There have been a number of high-profile protests by law enforcement, refusing to enforce particular regulations ordered by their states:
- A Houston police union penned an open letter taking issue with a new order requiring face coverings by anyone in public over 10 years of age, which carries a $1,000 fine for noncompliance; the police union president said that police departments do not have the resources to enforce 'draconian' face covering orders
- In Wisconsin, a Republican County Sheriff wrote an open letter indicating his department would not be enforcing the stay-at-home order issued by the state's Democratic governor
- In Washington state, another Republican sheriff took issue over the closing of certain businesses
- A Republican sheriff in Michigan penned an open letter to his constituents clarifying how his department would be handling stay-at-home order violations saying: "We are not making traffic stops to see where you are traveling to, ticketing or arresting people whose kids are playing in the yard or questioning people as to unnecessary travel:
There have been a number of police officers deaths attributed to COVID-19, with reports of officers lacking access to PPE as recommended by the Centre for Disease Control. Staffing levels at a number of law enforcement agencies have been affected due to the spread of COVID-19. As of mid-April, more than 2,000 New York City Police Department officers had tested positive for the coronavirus, and 20% police force was out sick. In Detroit, 369 officers had been placed in quarantine, after more than 400 recently returned from quarantine. Many law enforcement officials have complained that it is too difficult to get officers tested for the coronavirus, and that it takes too long to get results. There have also been reports of police officers having been spat on, coughed on, or otherwise assaulted by individuals claiming to have been diagnosed with the coronavirus.
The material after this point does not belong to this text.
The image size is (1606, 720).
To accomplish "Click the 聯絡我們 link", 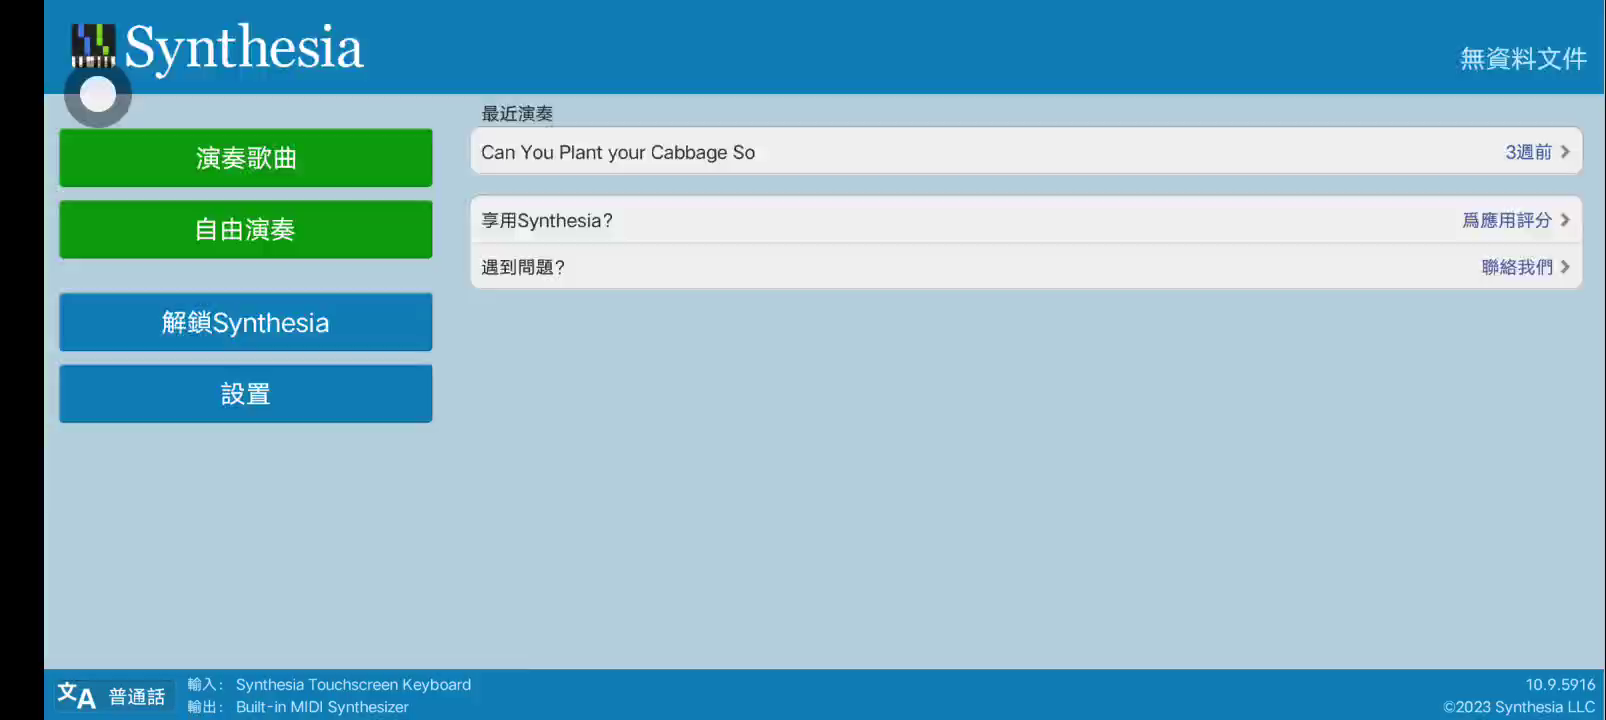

There have been a number of protests against the new measures, with demonstrations having taken place in about 20 states. Protesters see the new regulations against the spread of COVID-19 as unconstitutional. In some cases, they have been backed by President Trump, such as in the case of protests in Michigan.
Easing the lockdown
The federal guidelines put in place to slow the spread of the virus by encouraging people to curtail nearly all public life expire on 30 April. Earlier in April, President Trump unveiled Guidelines for Opening Up America Again, a three-phased approach to easing the lockdown.
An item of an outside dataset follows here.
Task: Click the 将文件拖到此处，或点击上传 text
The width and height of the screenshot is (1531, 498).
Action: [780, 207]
After having social distancing requirements in place for several weeks, states have begun to roll back some of these measures by allowing some or all non-essential businesses to reopen, rescinding stay at home orders, and easing restrictions on in-person dining at restaurants. Texas announced that retail stores, restaurants, movie theatres and malls would be allowed to reopen with limited capacity; Ohio unveiled a more incremental reopening plan that would allow manufacturing work to resume and offices to reopen.
This is not the case all over the country, however: as of 30 April, California is said to be due to close all beaches in the state.